Ketua Panitia Festival Bubur Suro Krapyak, Iskandar Putra Jaya, menyampaikan bahwa tradisi berbagi bubur suro akan menjadi sajian utama yang dinanti-nantikan masyarakat pada malam puncak festival. Tahun ini, panitia akan memasak bubur suro di delapan lokasi berbeda yang tersebar di sepanjang area festival, dengan masing-masing titik menyiapkan sekitar 400 porsi.
“Total ada sekitar 3.000 porsi yang akan kita bagikan kepada masyarakat. Ini adalah bagian dari tradisi dan wujud syukur bersama yang selalu kita jaga setiap tahun,” ungkap Iskandar pada Selasa (08/07/2025).
Selain puncak acara, rangkaian Festival Bubur Suro juga akan diisi dengan berbagai kegiatan menarik, termasuk demo memasak bubur suro yang akan diselenggarakan pada malam sebelumnya. Demo memasak ini bertujuan memperkenalkan cara pembuatan bubur suro secara langsung kepada masyarakat, sekaligus menjaga agar budaya lokal ini tetap lestari dan dikenal generasi muda.
Namun, untuk demo memasak tersebut, panitia hanya menyiapkan sekitar 200 porsi bubur suro yang dapat dicicipi oleh pengunjung. Hal ini, menurut Iskandar, sengaja dilakukan agar para pelaku UMKM kuliner, khususnya para penjual bubur suro di sekitar lokasi acara, tetap mendapatkan kesempatan berjualan dengan baik.
“Untuk demo memasak, kita memang batasi hanya sekitar 200 porsi agar tidak mematikan pasar para pedagang yang berjualan di festival. Kita ingin festival ini tidak hanya sekadar seremonial, tapi juga mampu menggerakkan roda ekonomi masyarakat Krapyak,” jelasnya.
Iskandar juga menegaskan bahwa Festival Bubur Suro ini tidak semata-mata menjadi ajang hiburan dan pelestarian budaya, tetapi juga menjadi momentum penting untuk memberdayakan masyarakat lokal, khususnya pelaku usaha kecil di Kelurahan Krapyak.
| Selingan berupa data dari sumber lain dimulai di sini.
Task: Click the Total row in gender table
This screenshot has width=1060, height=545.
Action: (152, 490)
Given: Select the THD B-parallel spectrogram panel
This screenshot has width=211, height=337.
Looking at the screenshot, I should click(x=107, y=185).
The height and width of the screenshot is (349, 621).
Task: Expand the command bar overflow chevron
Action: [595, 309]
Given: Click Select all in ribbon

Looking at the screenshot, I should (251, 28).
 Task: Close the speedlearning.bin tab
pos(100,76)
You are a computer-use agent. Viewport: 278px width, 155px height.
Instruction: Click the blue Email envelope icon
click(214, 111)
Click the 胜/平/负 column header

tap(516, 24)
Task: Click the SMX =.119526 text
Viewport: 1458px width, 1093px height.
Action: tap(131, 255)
Dalam pelaksanaannya, panitia festival melibatkan berbagai unsur masyarakat, mulai dari ibu-ibu PKK, kelompok karang taruna, hingga pelaku UMKM, sehingga tercipta suasana gotong-royong dan kebersamaan yang kental.
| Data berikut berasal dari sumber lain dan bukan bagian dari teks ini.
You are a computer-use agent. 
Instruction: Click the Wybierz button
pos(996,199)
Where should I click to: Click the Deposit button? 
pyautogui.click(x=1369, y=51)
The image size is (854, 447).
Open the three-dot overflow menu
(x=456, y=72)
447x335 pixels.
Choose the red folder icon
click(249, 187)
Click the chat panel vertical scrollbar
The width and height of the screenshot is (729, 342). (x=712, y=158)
Dalam rangkaian acara Festival Bubur Suro, selain ada demo masak bubur suro, diisi juga dengan kegiatan pagelaran seni budaya, kirab budaya, lomba peragaan busana tingkat pelajar SD, lomba menggambar tingkat pelajar SD, workshop, festival kuliner, hingga expo UMKM.
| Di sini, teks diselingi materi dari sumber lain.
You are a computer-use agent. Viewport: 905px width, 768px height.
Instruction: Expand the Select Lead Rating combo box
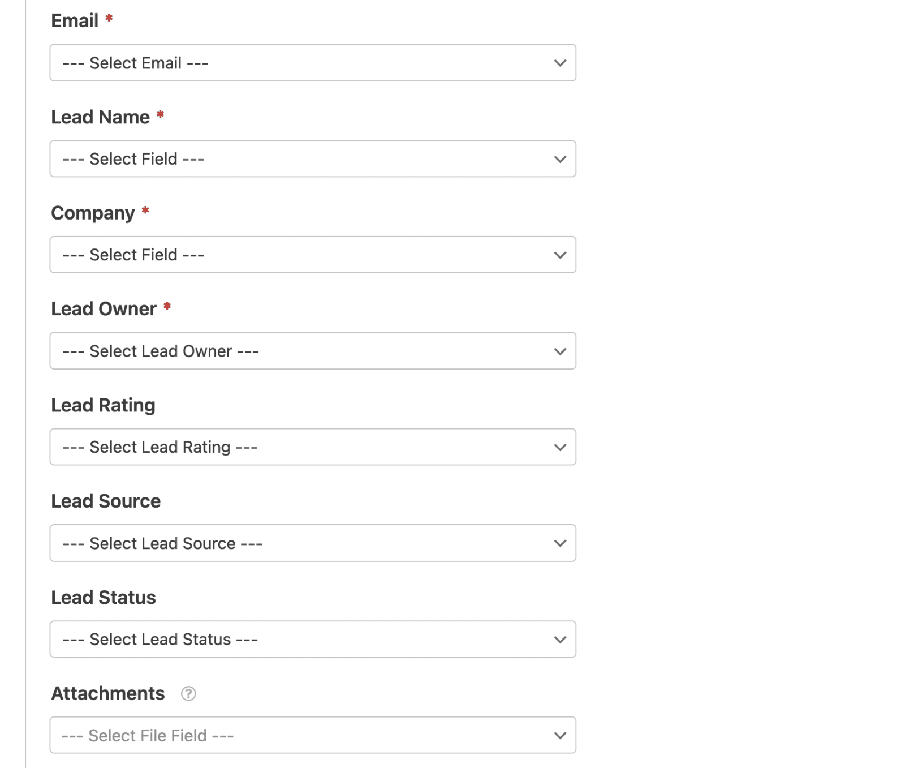(x=313, y=447)
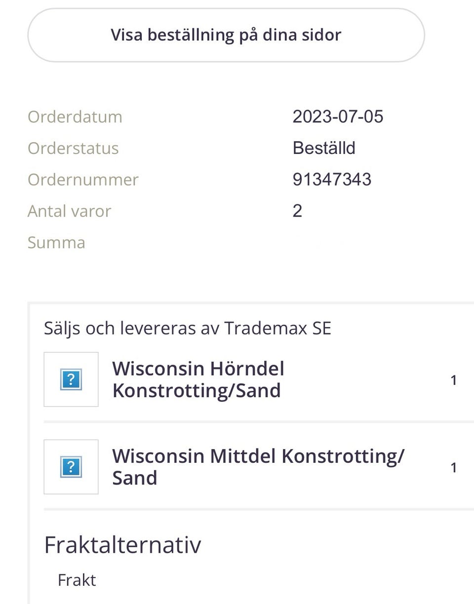The width and height of the screenshot is (474, 604).
Task: Click the quantity beside Wisconsin Mittdel
Action: [x=454, y=467]
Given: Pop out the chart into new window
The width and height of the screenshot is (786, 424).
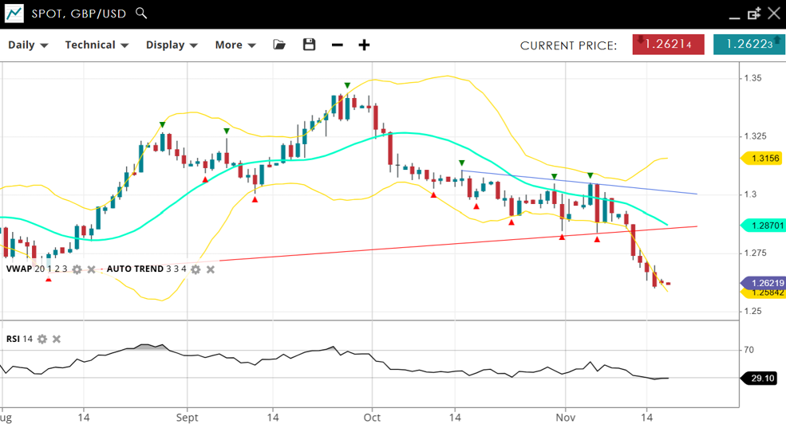Looking at the screenshot, I should click(754, 14).

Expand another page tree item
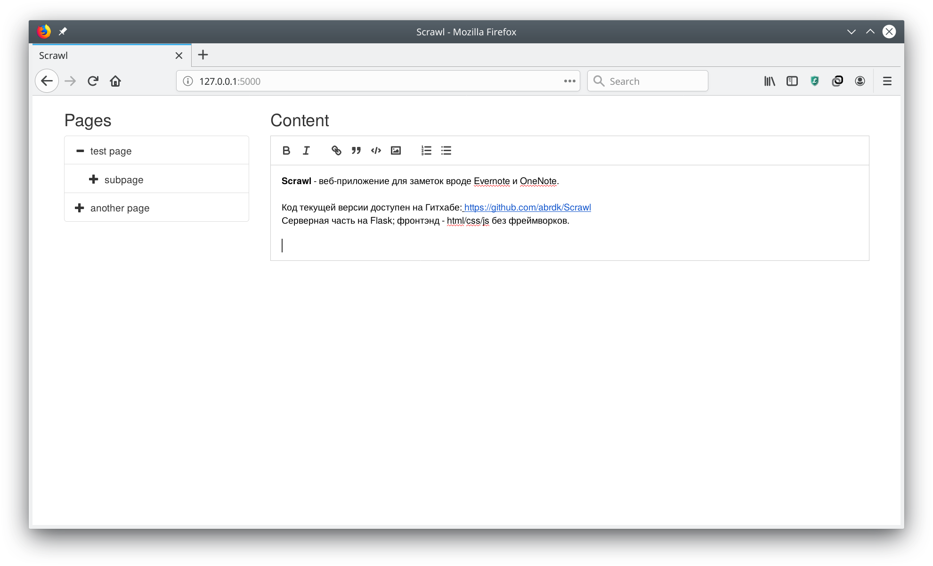click(x=80, y=208)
“Kami ingin festival ini benar-benar membawa manfaat ekonomi dan sosial. Warga Krapyak tidak hanya jadi penonton, tapi menjadi pelaku yang merasakan dampaknya,” tuturnya.
Festival Bubur Suro Krapyak setiap tahunnya selalu mendapat antusiasme tinggi dari masyarakat, baik dari dalam maupun luar Kota Pekalongan. Tradisi berbagi bubur suro sendiri merupakan bagian dari kearifan lokal yang memiliki makna syukur, kebersamaan, dan harapan akan keberkahan hidup. Bubur suro yang kaya rempah ini juga menjadi simbol keberagaman kuliner khas Kota Pekalongan yang patut dibanggakan.
Iskandar mengimbau kepada masyarakat yang akan menghadiri puncak Festival Bubur Suro nanti agar datang lebih awal, tertib, dan menjaga ketertiban selama acara berlangsung.
“Mari kita lestarikan budaya dan saling berbagi dalam suasana yang penuh kegembiraan dan kedamaian,” pungkasnya.